What happens when the designers decide that white-on-blue text is passe, and that they would rather have a more modern look (along the lines of Wired magazine) with orange text on a green background? It would not be very difficult for the designers to perform a global “search and replace” on the <body> tags appearing within the HTML files on the site. To modify each of the CGI programs on the server is much trickier.

A Simple Solution

One solution is to put all of our design-related variables in a library module that we can import into our programs. Here is an example of such a module called SiteDesign:

#!/usr/bin/perl -w
package SiteDesign;
$background_text = "white";
$foreground_text = "blue";
1;

The above module is named by the package statement. Following that statement, variables and functions are assumed to begin with the string SiteDesign::. To avoid problems with the package names when variables are imported into a program, we have turned off the normally helpful construct use strict.

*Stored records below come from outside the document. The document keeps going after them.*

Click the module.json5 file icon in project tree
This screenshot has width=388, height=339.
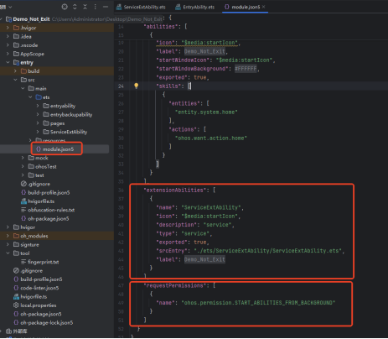click(x=39, y=149)
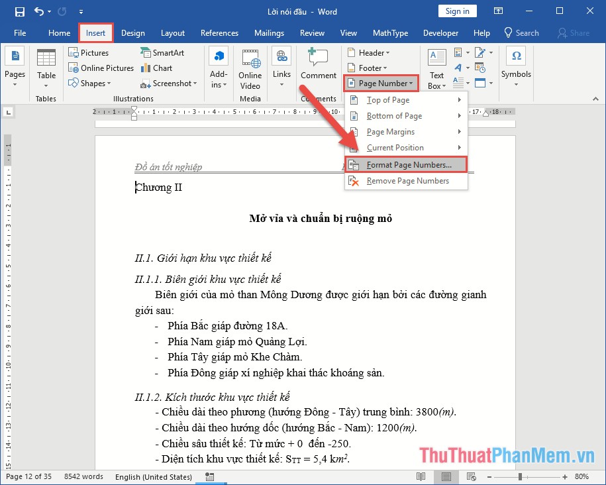Enable Web Layout view
606x485 pixels.
click(471, 476)
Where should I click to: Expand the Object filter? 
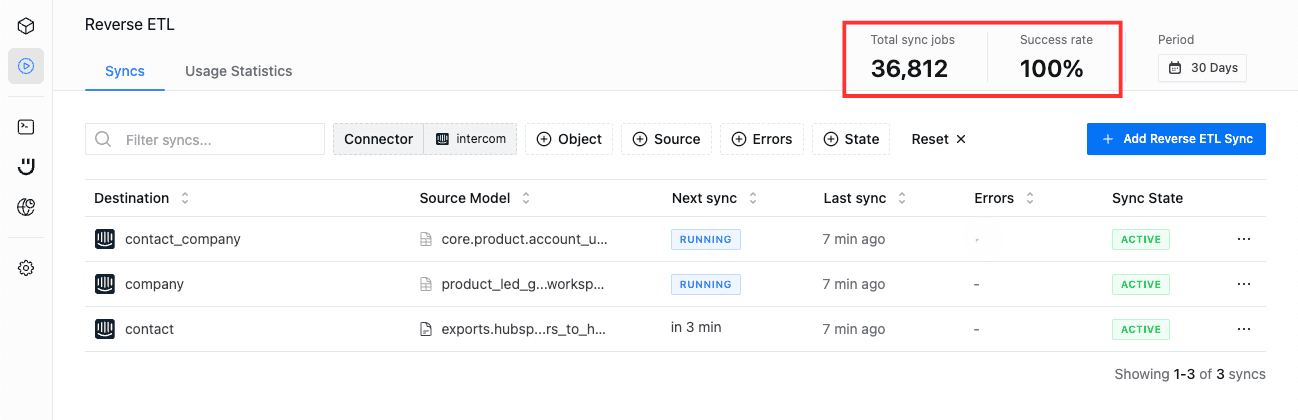coord(569,139)

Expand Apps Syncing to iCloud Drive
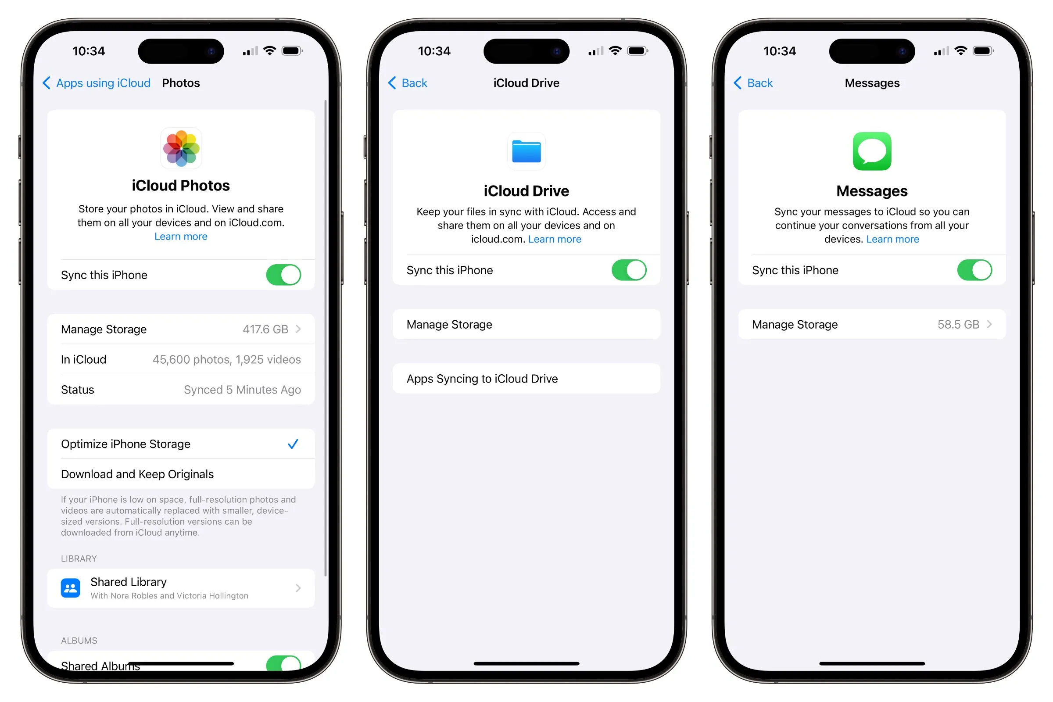coord(527,378)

Assume that the above code is placed in a file named SiteDesign.pm, and the file is placed in a directory named by the special Perl variable @INC (the list of directories in which Perl modules are located). Our programs should now be able to include this library with the statement:

use SiteDesign;

In other words, we could rewrite our “Hello, world” program as:

#!/usr/bin/perl -w
use strict;
use diagnostics;
use CGI; # Available from http://www.perl.com/CPAN
use SiteDesign;
# Create an instance of CGI
my $query = new CGI;
# Send an appropriate MIME header
print $query->header("text/html");
# Begin the HTML, with our colors indicated
print $query->start_html(
        -title => "Hello, world!",
        -bgcolor => $SiteDesign::background_text,
        -fgcolor => $SiteDesign::foreground_text);
# Send our message
print "<P>Hello, world!</P>\n";
# End the HTML
print $query->end_html;
This code is certainly an improvement over the first version of our program, in that the HTML produced by our programs can be changed without having to modify the programs. Existing CGI programs do have to be changed so that they make use of SiteDesign.pm—but you only have to change your existing code once, rather than each time the site's design changes.

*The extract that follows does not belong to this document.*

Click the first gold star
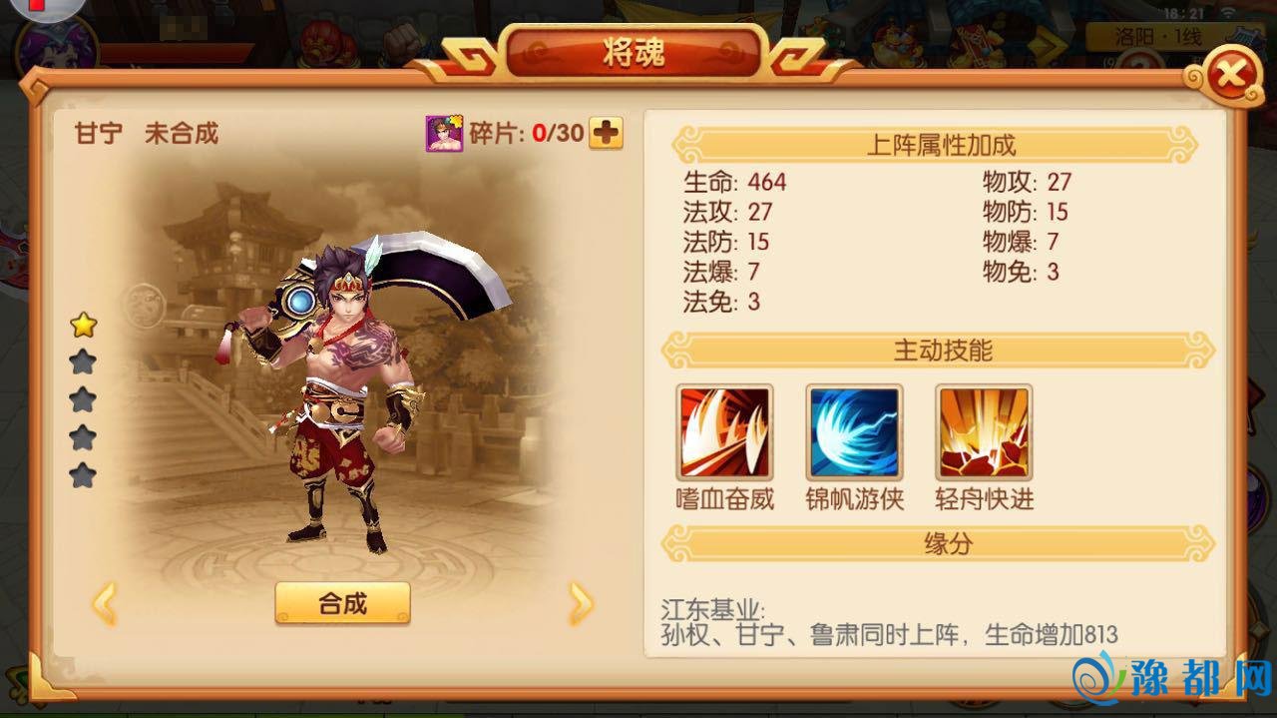click(x=83, y=325)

This approach is useful in many ways, but it does not solve all of the problems. While we have reduced the amount of work that a site's programmers need to perform each time the designers change their minds, we have not eliminated it entirely. The designers still have to come to the technical staff each time they wish to make such changes.

Furthermore, there is a practical limit to the number of ways in which we can affect our programs' output by setting variables. We could add a variable indicating which image, if any, should be displayed at the top of each page, another variable indicating whether an image should be displayed at the bottom of the page, another variable indicating the font size, yet another for whether the first paragraph should be centered, and so forth, ad infinitum. Sure, it would still be easier to change these variables than to change the output of each CGI program, but this solution does not scale well to a large number of variables. Would you want to be the programmer asked to modify 30 configuration variables each time the site's design was changed?

One possible solution to this problem is to put the variables in a configuration file, similar to the quiz file that we have discussed over the last few months. Such a file, particularly if it were masked by an interface consisting of CGI programs and HTML forms, would allow designers to modify the site's design without having to bother the programmers. However, designers would still have to deal with the large number of configuration variables, as well as understand what they mean. And programmers would still have to write code taking all sorts of styling possibilities into account.

In other words, the use of variables to indicate styling is better than nothing at all but is far from a perfect solution. What we would like is a way of creating pages of HTML that could be modified by designers, and also gives the possibility of executing code within those pages of HTML.